TASK MATERIAL:
<<<<
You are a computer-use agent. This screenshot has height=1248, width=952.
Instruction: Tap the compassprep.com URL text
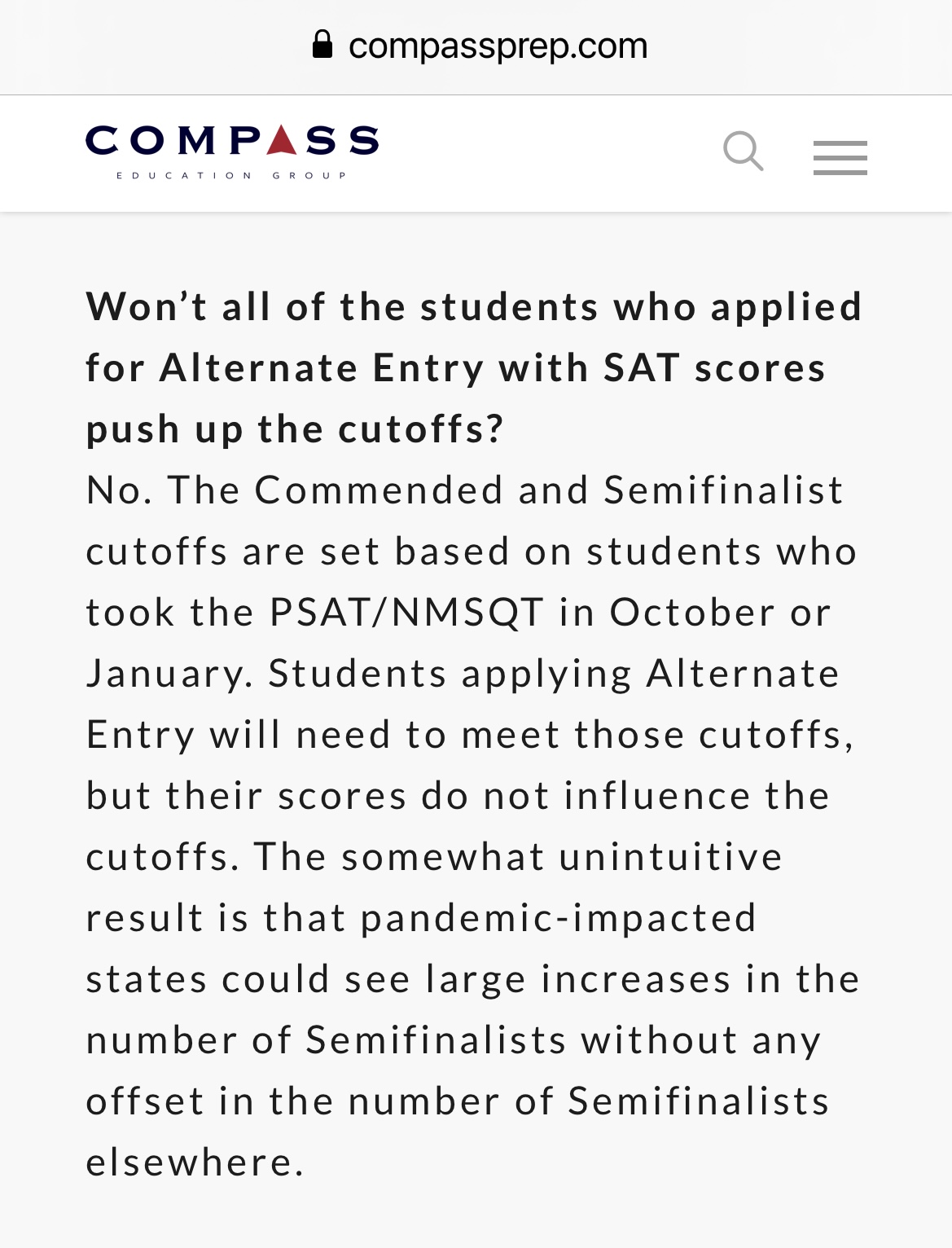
>>>>
<<<<
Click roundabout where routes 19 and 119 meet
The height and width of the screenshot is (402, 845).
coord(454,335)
>>>>
PROBLEM TO SOLVE: Above are records; repeat only the lines starting at the line with "You are a computer-use" and ending at the line with "Instruction: Tap the compassprep.com URL text", exactly as they appear, both included.

RESPONSE TO THIS EXERCISE:
You are a computer-use agent. This screenshot has height=1248, width=952.
Instruction: Tap the compassprep.com URL text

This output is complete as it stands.